C’est sans doute vrai et empiriquement constaté.
On peut aussi essayer de comprendre :
- en effet, ajouter une pointe de couleur complémentaire dé-sature, tout en restant dans la teinte (l’ajout ou la superposition de raw umber ou de Naple yellow est une alternative générique « facile » pour certaines couleurs ; jamais de noir par contre, qui sert à ombrer, mais qui est incontrôlable pour foncer une couleur en mélange, car ses teintes sous-jacentes sont souvent mal connues et très puissantes),
- l’air de rien, il y a de la chimie derrière ces mélanges : ceux qui ont fait l’expérience de tenter un orange en mélangeant un rouge et un jaune constitués de métaux différents (cadmium, zinc …) s’en souviennent sans doute ; on obtient en général une teinte assez terne et brune car les métaux réagissent d'un point de vue chimique, au-delà de l’effet couleur.Cette injonction générale relève donc plus du hasard ; ce qui ne l’infirme pas d’ailleurs ; ça s’appelle l’expérience.
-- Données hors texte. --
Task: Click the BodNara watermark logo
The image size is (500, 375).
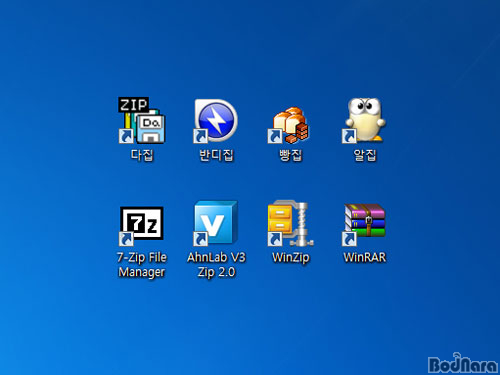Action: click(463, 363)
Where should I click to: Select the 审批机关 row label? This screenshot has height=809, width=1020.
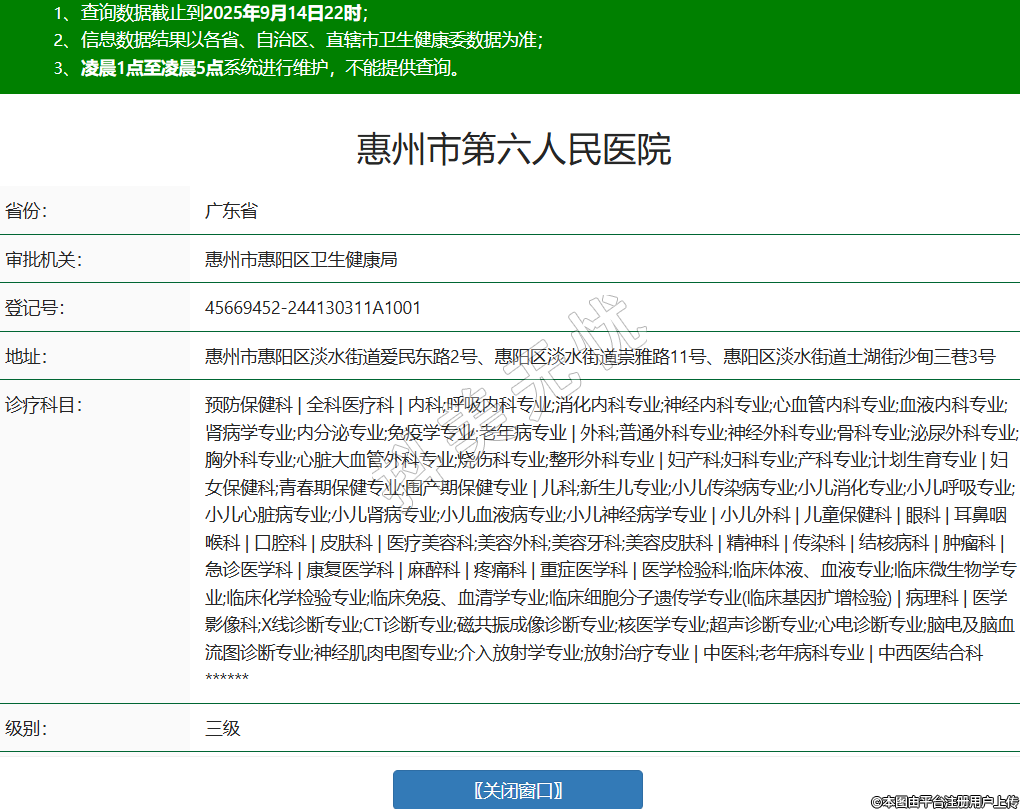point(43,260)
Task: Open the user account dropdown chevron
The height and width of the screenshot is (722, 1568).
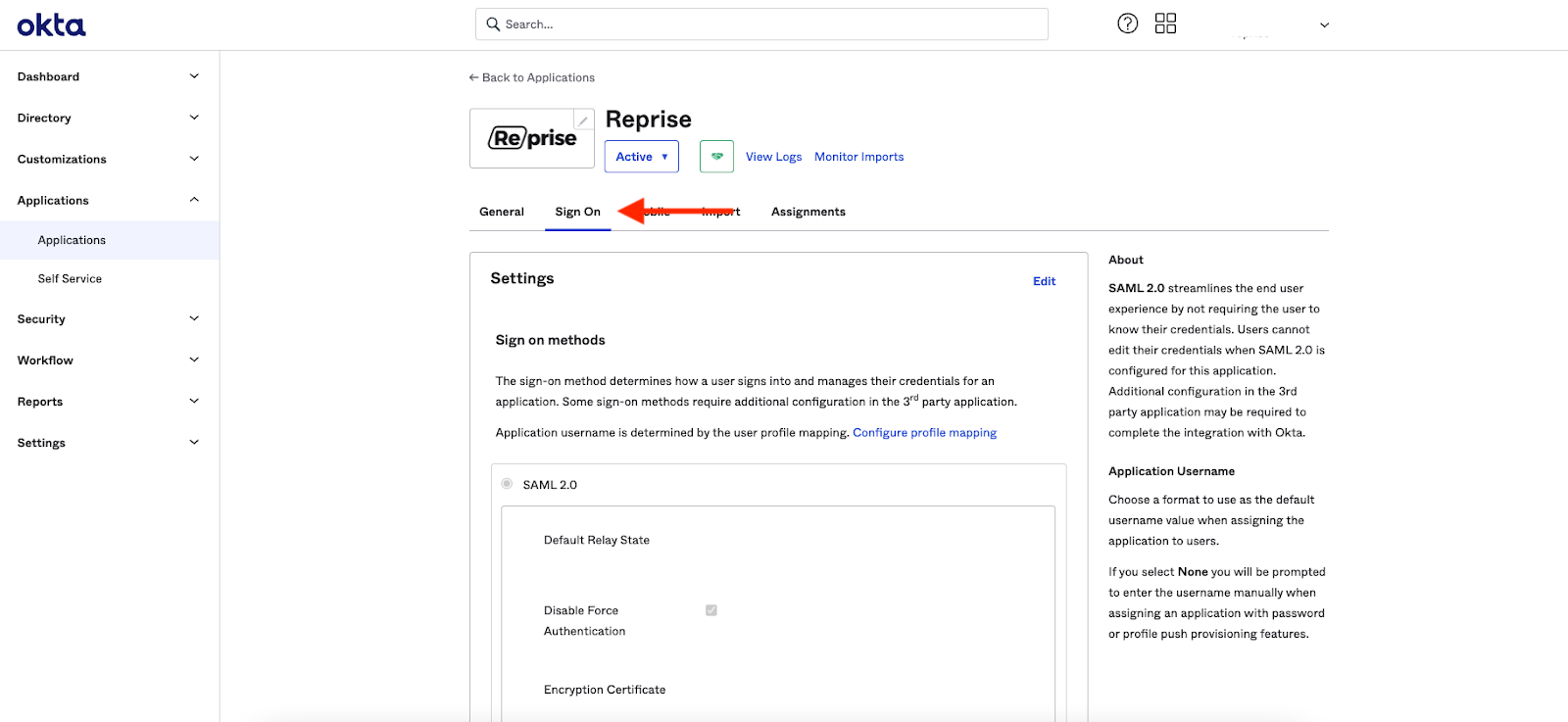Action: click(x=1324, y=25)
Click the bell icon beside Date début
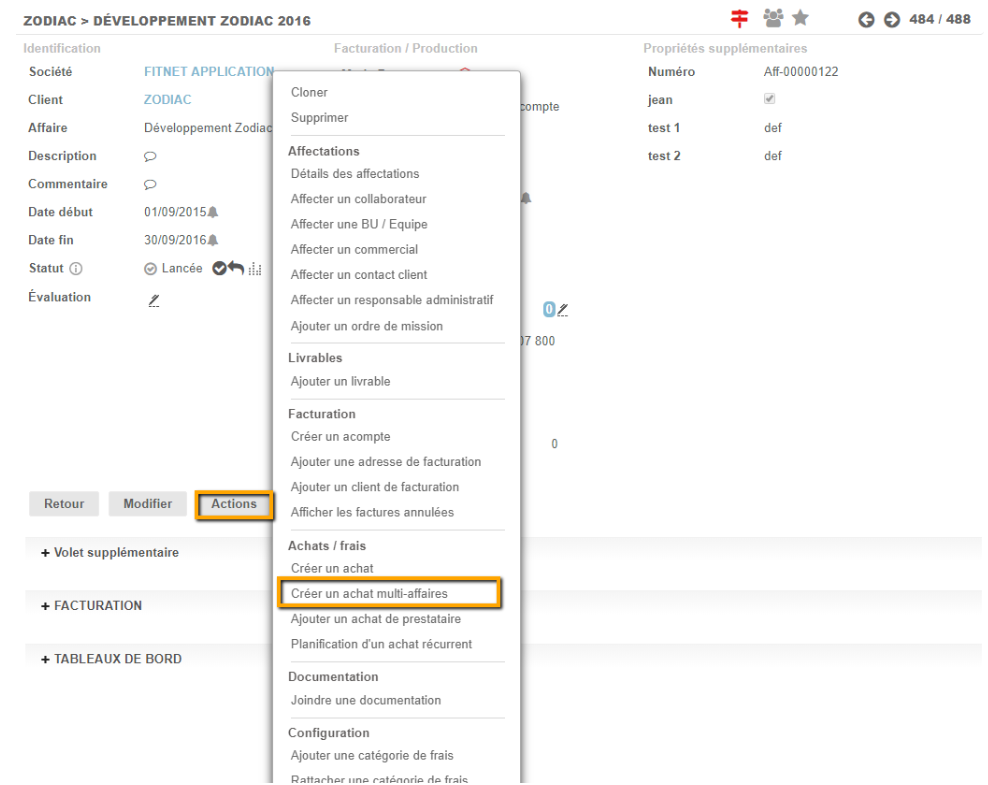Viewport: 988px width, 785px height. pyautogui.click(x=212, y=212)
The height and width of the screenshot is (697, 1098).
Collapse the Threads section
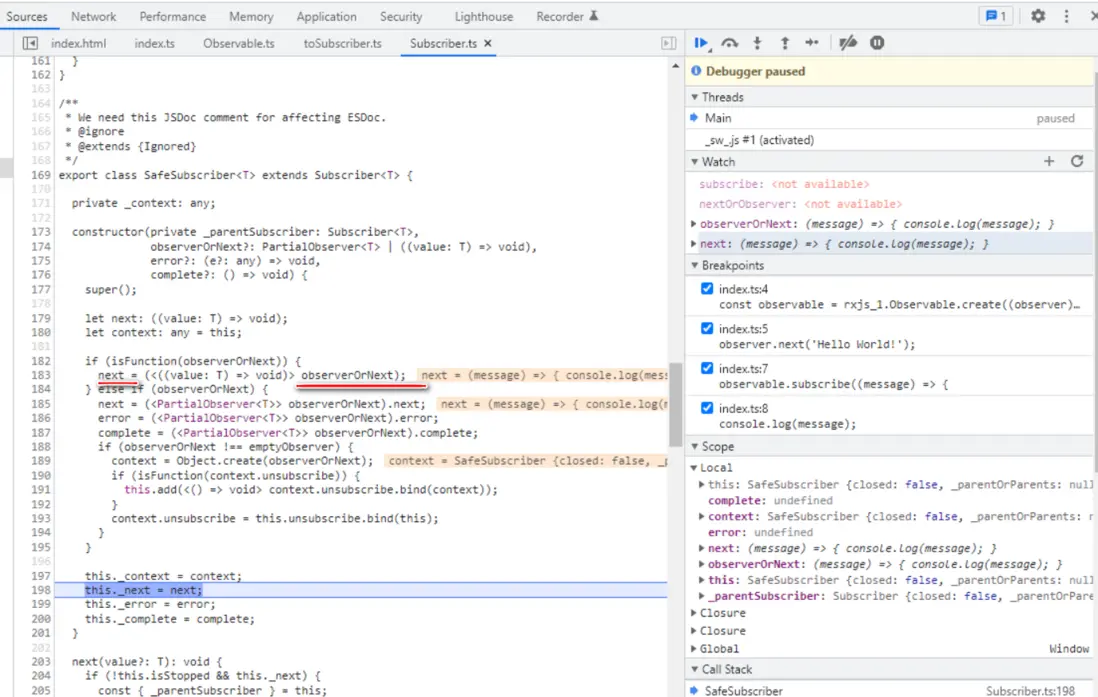(x=722, y=97)
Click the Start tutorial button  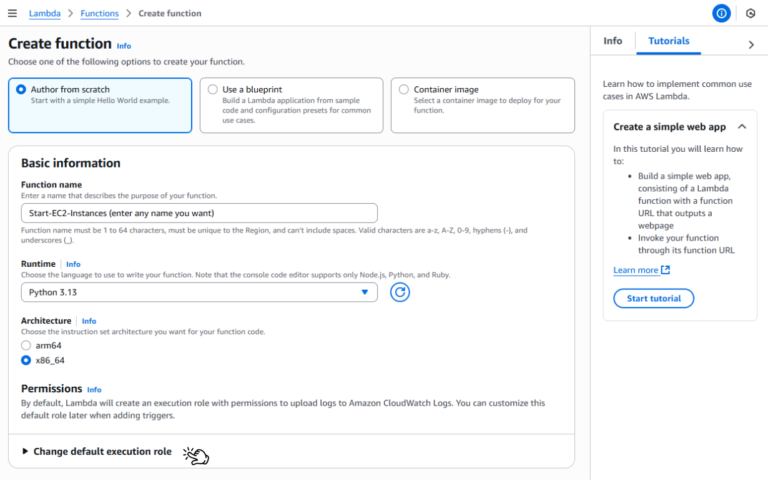pos(653,298)
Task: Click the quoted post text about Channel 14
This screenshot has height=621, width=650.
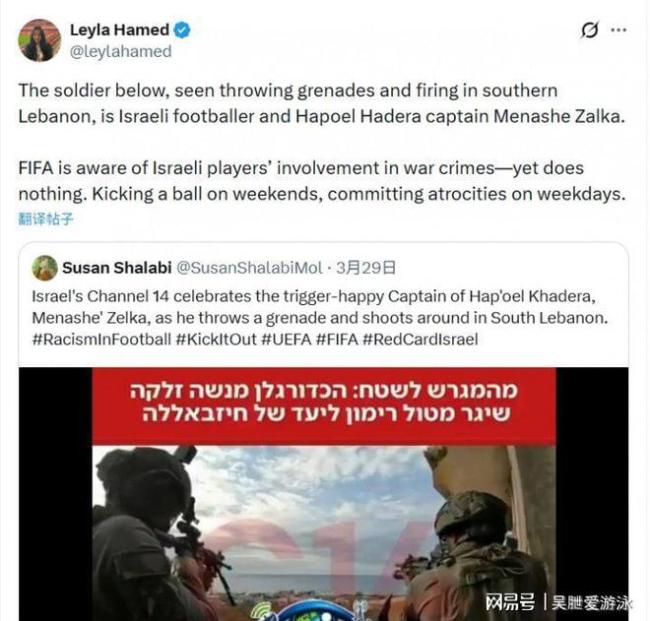Action: tap(320, 307)
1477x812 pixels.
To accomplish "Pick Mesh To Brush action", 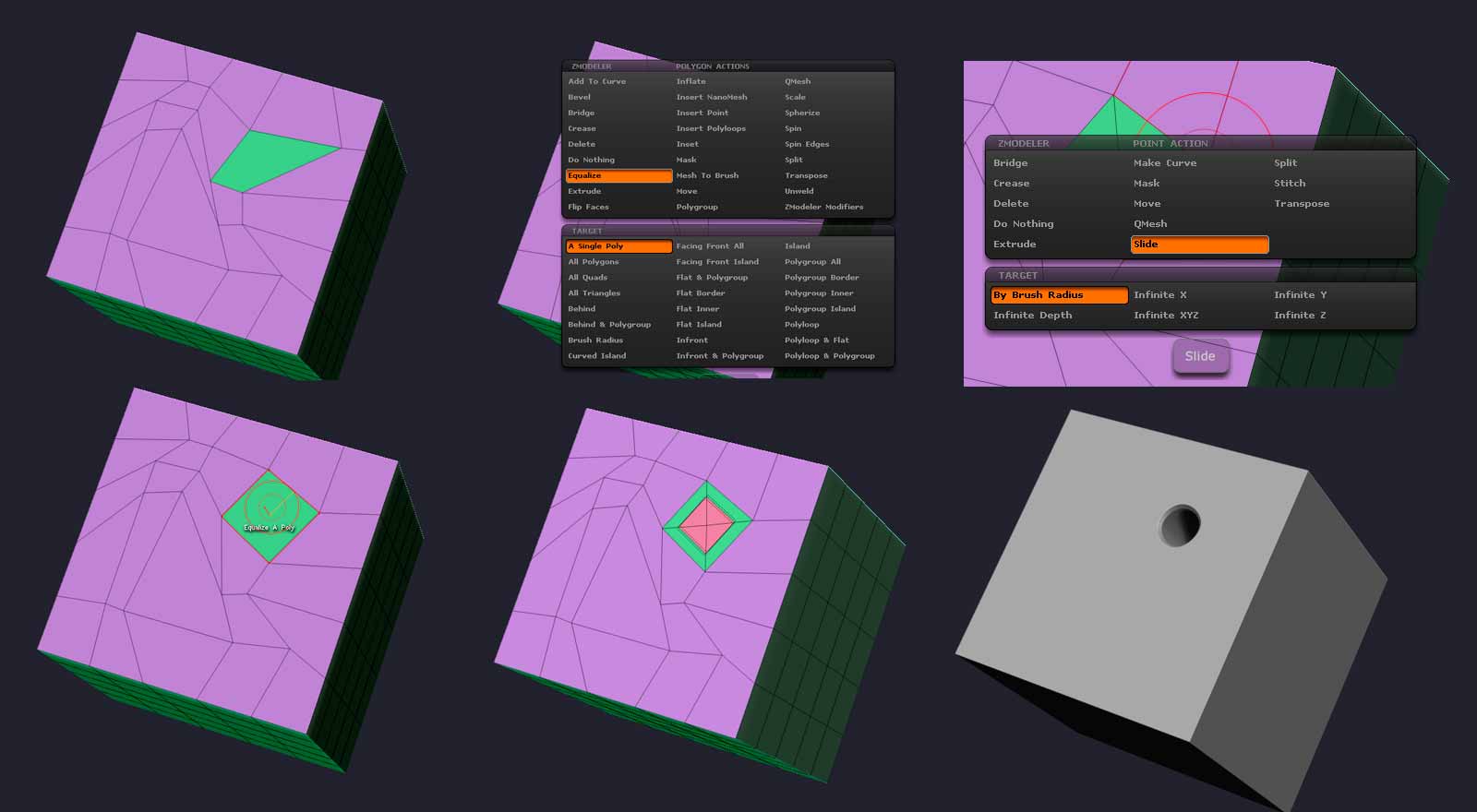I will 707,175.
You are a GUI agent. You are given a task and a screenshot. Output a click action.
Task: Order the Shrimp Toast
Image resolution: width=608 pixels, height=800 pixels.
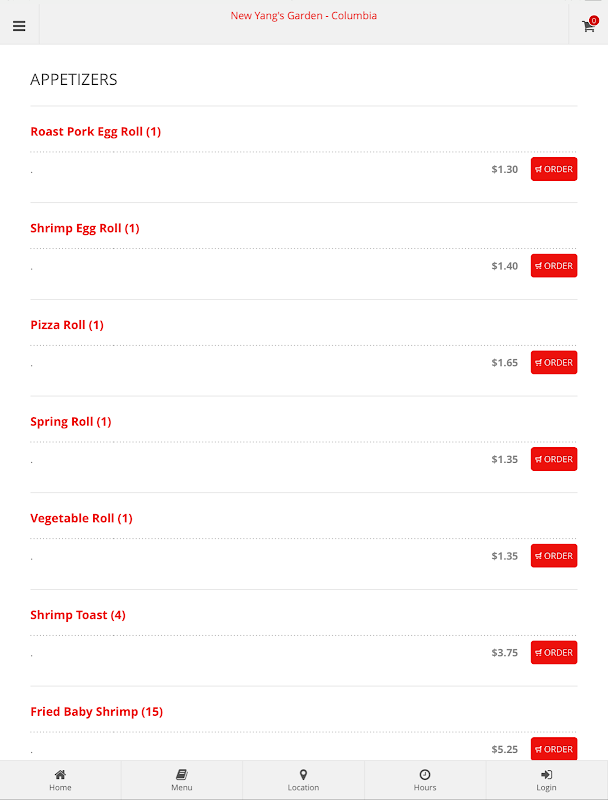[554, 653]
Elle mériterait d’être objectivée. Dans l’attente, et sauf si l’effet empirique obtenu vous satisfait, évitez au moins de mélanger des teintes basées sur des métaux différents.
Et éviter de dépasser ce nombre de trois couleurs : au-delà, on risque fort de constituer un mélange incontrôlable qui finira en bouillie vaguement brune.